* [WHAT YOU ARE ASKED TO DO]: Repeat the lines below exactly as they appear, but leave out the images.

* [EXCERPTED DATA]:
--- --- ---

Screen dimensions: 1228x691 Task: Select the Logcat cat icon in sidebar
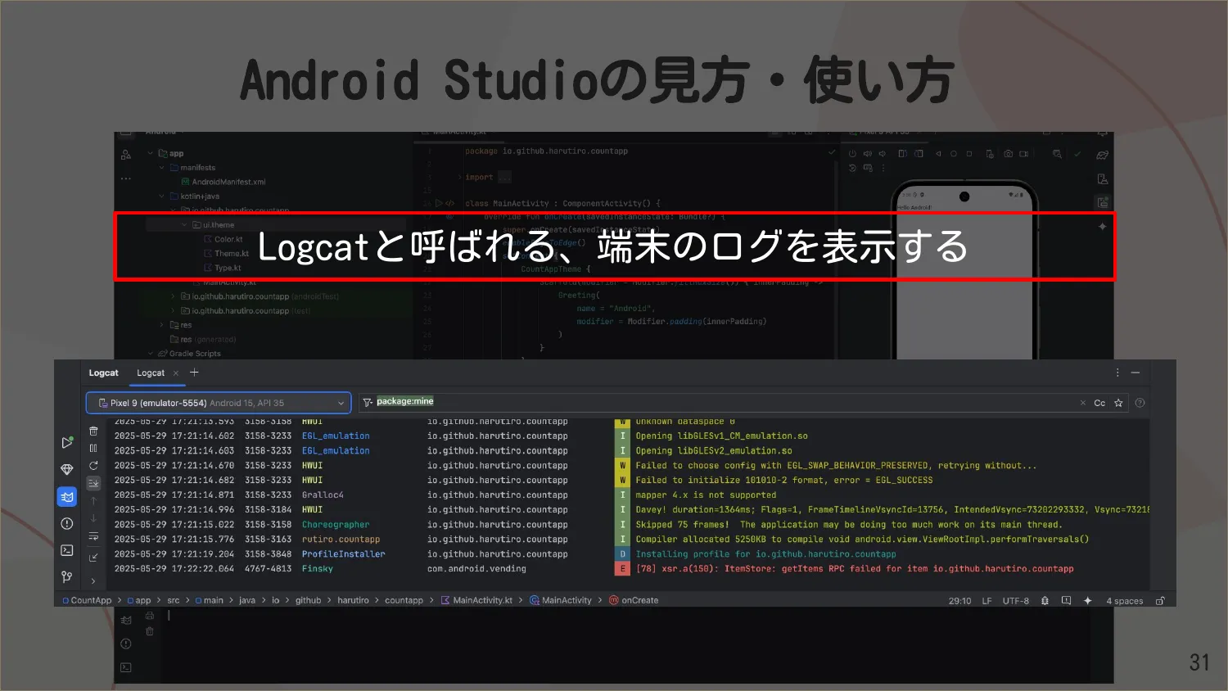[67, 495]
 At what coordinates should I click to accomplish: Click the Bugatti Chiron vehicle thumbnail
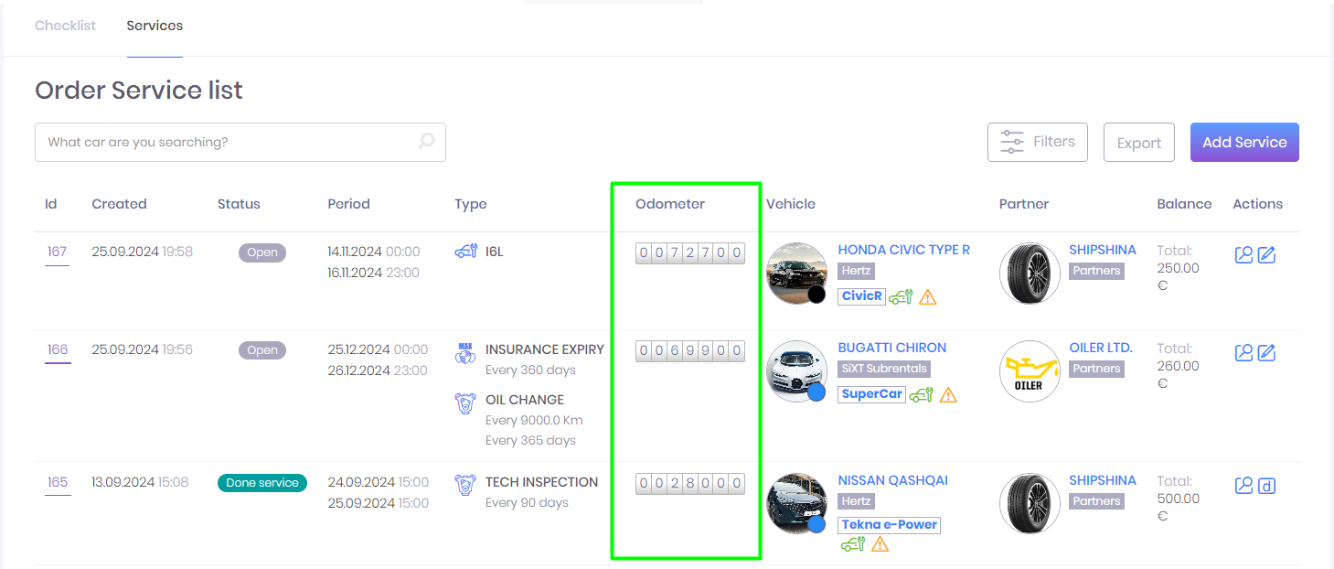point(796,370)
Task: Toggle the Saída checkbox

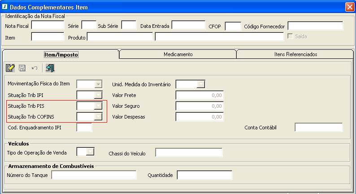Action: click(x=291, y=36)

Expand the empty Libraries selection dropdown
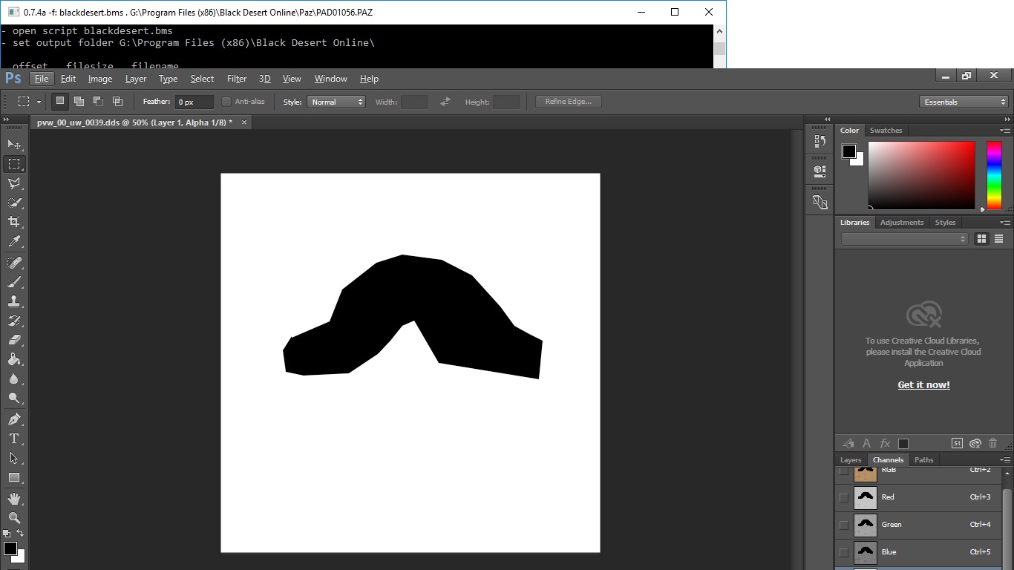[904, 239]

--- --- ---

* [FINISHED TASK]:
Screen dimensions: 1228x691 Task: Select the Logcat cat icon in sidebar
[67, 495]
 At what coordinates should I click to accomplish: Click the Bugatti Chiron vehicle thumbnail
point(796,370)
Task: Toggle the Saída checkbox

Action: click(x=291, y=36)

Expand the empty Libraries selection dropdown
[904, 239]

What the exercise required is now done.